[GPU] Add new flag xla_gpu_exclude_nondeterministic_ops. #12520

sergachev · 2024-05-15T14:52:07Z

It's more granular than the existing --xla_gpu_deterministic_ops because it allows doing an autotuning compilation with non-deterministic ops disabled.

--xla_gpu_deterministic_ops is a superset of --xla_gpu_exclude_nondeterministic_ops, so --xla_gpu_deterministic_ops=true will be setting --xla_gpu_exclude_nondeterministic_ops=true too.

Imported from GitHub PR openxla/xla#12520 It's more granular than the existing --xla_gpu_deterministic_ops because it allows doing an autotuning compilation with non-deterministic ops disabled. --xla_gpu_deterministic_ops is a superset of --xla_gpu_exclude_nondeterministic_ops, so --xla_gpu_deterministic_ops=true will be setting --xla_gpu_exclude_nondeterministic_ops=true too. Copybara import of the project: -- f47f18016777468fe274bea00945d5209a2cdb57 by Ilia Sergachev <isergachev@nvidia.com>: [GPU] Add new flag xla_gpu_exclude_nondeterministic_ops. Merging this change closes #12520 FUTURE_COPYBARA_INTEGRATE_REVIEW=openxla/xla#12520 from openxla:new_determinism_flag f47f18016777468fe274bea00945d5209a2cdb57 PiperOrigin-RevId: 634336994

dimitar-asenov · 2024-05-16T13:53:14Z

This breaks one of TensorFlow's deterministic ops tests. I'm looking into it.

dimitar-asenov · 2024-05-16T18:25:29Z

@sergachev Could you please rebase this PR, as it has conflicting changes at the moment.

sergachev · 2024-05-16T20:32:22Z

Done

akuegel

Approving the rebase

Imported from GitHub PR openxla/xla#12520 It's more granular than the existing --xla_gpu_deterministic_ops because it allows doing an autotuning compilation with non-deterministic ops disabled. --xla_gpu_deterministic_ops is a superset of --xla_gpu_exclude_nondeterministic_ops, so --xla_gpu_deterministic_ops=true will be setting --xla_gpu_exclude_nondeterministic_ops=true too. Copybara import of the project: -- 4e2837457dc426154bf80f321c001c916a7d3677 by Ilia Sergachev <isergachev@nvidia.com>: [GPU] Add new flag xla_gpu_exclude_nondeterministic_ops. Merging this change closes #12520 FUTURE_COPYBARA_INTEGRATE_REVIEW=openxla/xla#12520 from openxla:new_determinism_flag 4e2837457dc426154bf80f321c001c916a7d3677 PiperOrigin-RevId: 634336994

dimitar-asenov · 2024-05-17T11:46:17Z

This change fails this OSS test (running on Linux): https://github.com/tensorflow/tensorflow/blob/master/tensorflow/python/kernel_tests/nn_ops/cudnn_deterministic_ops_test.py

The failure is miscomparison in numerics, I guess something in the way the determinism is being controlled doesn't work out.

### Data records
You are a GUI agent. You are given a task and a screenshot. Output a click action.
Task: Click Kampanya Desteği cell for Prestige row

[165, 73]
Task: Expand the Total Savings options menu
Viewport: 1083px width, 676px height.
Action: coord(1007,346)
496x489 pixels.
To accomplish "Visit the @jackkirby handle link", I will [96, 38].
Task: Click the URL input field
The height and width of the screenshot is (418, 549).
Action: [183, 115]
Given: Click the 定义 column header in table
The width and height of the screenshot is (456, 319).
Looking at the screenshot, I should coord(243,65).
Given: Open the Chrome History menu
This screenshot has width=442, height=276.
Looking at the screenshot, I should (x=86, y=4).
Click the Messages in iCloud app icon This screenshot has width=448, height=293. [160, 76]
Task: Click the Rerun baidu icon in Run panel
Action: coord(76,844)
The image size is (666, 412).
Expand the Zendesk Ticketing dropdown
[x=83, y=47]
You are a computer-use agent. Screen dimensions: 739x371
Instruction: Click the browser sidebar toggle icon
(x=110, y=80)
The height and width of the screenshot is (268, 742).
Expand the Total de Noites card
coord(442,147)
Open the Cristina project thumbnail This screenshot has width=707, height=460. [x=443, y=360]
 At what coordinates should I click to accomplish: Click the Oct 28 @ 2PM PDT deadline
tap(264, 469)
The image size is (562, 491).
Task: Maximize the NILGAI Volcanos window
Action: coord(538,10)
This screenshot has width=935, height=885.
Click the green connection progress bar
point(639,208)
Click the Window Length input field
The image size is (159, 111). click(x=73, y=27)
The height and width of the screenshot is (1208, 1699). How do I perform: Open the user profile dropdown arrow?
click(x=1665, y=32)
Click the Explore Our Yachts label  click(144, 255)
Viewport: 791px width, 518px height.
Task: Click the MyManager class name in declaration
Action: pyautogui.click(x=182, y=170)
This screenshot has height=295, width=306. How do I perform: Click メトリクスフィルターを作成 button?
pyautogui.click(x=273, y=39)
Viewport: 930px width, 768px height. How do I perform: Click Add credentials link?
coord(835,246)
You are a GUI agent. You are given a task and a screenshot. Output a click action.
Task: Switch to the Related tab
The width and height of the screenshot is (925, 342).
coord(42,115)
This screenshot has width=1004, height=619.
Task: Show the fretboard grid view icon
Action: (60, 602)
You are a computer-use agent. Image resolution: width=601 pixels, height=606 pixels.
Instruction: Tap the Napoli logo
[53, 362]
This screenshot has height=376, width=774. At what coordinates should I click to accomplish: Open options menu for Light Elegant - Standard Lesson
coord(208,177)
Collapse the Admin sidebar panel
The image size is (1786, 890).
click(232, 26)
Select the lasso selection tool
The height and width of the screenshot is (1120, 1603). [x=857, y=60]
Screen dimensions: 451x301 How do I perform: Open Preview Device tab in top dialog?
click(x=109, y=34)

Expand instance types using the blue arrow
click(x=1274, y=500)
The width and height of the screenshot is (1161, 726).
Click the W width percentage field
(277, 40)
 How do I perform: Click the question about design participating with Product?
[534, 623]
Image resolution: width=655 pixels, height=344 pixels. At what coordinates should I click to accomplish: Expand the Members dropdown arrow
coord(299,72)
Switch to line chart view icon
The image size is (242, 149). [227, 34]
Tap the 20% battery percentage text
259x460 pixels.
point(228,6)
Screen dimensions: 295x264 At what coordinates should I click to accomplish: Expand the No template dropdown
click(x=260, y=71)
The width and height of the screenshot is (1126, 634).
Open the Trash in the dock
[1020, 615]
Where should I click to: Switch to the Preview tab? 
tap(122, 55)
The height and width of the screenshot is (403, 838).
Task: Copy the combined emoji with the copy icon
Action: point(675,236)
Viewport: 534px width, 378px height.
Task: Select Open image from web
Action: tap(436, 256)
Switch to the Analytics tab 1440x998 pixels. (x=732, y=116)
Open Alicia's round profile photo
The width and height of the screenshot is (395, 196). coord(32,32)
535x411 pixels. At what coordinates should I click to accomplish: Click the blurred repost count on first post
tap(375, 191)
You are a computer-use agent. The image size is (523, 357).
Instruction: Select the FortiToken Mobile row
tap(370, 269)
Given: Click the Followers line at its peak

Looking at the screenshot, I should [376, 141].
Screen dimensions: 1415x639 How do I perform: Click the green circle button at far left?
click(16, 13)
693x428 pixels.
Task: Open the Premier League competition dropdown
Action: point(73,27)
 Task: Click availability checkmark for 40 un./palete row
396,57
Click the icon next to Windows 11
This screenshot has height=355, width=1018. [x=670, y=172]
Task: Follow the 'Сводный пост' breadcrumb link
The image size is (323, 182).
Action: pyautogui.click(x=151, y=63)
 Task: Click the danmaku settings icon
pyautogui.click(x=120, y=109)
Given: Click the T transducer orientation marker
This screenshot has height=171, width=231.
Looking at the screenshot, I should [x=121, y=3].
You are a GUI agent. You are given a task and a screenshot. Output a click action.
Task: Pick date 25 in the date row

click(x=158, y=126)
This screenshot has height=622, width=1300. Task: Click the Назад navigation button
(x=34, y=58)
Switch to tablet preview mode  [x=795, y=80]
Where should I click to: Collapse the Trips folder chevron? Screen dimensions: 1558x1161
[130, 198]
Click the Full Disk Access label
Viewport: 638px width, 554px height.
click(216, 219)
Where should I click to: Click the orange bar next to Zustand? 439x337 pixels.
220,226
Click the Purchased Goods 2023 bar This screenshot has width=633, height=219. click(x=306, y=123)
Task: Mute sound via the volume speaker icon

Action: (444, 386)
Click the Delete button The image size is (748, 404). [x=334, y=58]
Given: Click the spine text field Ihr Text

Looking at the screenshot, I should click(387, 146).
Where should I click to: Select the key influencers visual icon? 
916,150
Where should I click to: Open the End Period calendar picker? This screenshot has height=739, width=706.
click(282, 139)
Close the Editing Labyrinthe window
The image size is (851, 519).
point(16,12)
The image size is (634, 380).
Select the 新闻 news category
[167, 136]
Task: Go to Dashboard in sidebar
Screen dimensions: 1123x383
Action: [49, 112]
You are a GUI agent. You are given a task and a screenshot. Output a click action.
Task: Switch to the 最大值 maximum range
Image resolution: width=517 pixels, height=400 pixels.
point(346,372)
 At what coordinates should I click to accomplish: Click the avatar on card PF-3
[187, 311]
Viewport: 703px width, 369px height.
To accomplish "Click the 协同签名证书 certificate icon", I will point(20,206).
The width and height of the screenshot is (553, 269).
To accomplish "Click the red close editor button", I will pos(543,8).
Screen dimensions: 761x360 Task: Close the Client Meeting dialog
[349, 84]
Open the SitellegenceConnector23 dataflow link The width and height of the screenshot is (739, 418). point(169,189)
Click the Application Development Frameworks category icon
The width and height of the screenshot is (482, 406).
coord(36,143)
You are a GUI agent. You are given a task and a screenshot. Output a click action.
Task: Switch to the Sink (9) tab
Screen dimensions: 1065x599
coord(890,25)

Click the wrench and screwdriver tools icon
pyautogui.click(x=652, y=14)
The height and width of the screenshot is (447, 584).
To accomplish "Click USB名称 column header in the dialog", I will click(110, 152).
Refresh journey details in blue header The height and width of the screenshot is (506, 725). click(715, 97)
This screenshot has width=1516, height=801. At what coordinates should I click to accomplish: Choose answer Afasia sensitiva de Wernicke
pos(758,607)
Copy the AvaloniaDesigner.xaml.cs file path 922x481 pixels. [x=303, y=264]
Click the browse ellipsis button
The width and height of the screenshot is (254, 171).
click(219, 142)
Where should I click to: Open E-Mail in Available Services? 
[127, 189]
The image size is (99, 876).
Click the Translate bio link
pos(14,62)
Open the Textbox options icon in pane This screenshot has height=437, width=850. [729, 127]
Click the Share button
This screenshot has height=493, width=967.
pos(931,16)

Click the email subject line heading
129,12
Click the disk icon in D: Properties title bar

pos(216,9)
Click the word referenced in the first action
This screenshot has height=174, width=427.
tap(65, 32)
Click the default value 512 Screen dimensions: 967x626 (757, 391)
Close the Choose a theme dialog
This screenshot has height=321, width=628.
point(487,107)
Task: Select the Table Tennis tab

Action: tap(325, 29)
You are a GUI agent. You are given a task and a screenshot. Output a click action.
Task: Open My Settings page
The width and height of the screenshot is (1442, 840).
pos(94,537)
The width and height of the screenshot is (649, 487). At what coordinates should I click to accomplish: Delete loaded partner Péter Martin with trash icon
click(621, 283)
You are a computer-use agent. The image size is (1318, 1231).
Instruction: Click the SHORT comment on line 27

### Written instruction
Translate this sentence from the GitHub thread into Spanish: "It's more granular than the existing --xla_gpu_deterministic_ops because it allows doing an autotuning compilation with non-deterministic ops disabled."

### Result
Es más granular que el --xla_gpu_deterministic_ops existente porque permite realizar una compilación de autoajuste con las operaciones no deterministas deshabilitadas.